After I got a new 10″ Amana combination table saw blade from Tools Today, I thought it would be nice to have a very convenient way to accurately set the depth of cut, without a separate gadget. I figured the best way to do this is to mark lines directly onto the face of the fence, spaced 1/8″ apart. To mark the lines, I could cut a piece of wood progressively thinner, making a mark after each cut. That would ensure the each line was accurately located above the table top.

My first cut is 2-3/4:

The fence is then marked at this height. I made sure that the fence was adjusted correctly and that there wasn’t any debris under it to throw off the measurement:

The next cut was made at 2-5/8″ and the fence marked. It’s possible to go finer, down to 1/16″, but I personally don’t think it’s necessary, as I can eyeball the halfway point between the lines. Besides that, these lines are to get the blade in the ballpark, ready for a test cut and fine tuning, just as you would have to do with a regular depth gauge.
It’s also possible to make these marks using a ruler, but I believe this method is the best, as long as you can cut accurately.

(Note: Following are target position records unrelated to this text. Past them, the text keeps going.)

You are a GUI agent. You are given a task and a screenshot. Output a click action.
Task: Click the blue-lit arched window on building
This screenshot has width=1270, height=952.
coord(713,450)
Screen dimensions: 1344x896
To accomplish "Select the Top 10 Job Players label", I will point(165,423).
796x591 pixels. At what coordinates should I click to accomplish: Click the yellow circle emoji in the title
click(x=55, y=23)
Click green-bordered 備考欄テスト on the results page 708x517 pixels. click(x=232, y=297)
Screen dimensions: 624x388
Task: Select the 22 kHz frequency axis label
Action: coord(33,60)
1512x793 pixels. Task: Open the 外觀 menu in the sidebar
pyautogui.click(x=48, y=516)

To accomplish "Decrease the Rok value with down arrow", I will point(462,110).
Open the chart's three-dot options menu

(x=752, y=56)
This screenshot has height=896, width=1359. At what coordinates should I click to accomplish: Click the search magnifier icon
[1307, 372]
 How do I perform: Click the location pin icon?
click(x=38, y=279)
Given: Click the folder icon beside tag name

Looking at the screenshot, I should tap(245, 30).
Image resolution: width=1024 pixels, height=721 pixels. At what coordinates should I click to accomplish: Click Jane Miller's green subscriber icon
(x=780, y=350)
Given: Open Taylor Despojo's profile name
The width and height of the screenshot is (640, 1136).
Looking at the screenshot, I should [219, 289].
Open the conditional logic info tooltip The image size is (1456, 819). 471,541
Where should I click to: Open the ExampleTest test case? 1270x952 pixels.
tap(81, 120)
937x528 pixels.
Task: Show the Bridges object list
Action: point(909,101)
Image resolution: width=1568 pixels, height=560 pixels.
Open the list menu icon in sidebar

It places the lines exactly parallel to the table surface, which is important, since the up-down adjustment on most table saws is in an arc, not perfectly vertical.

To set the blade height, just move the fence over next to the blade and raise (or lower) the blade until the tips of the teeth line up with one of the marks:

Of course, these lines will eventually fade or disappear, but the whole process can be done again in a matter of minutes.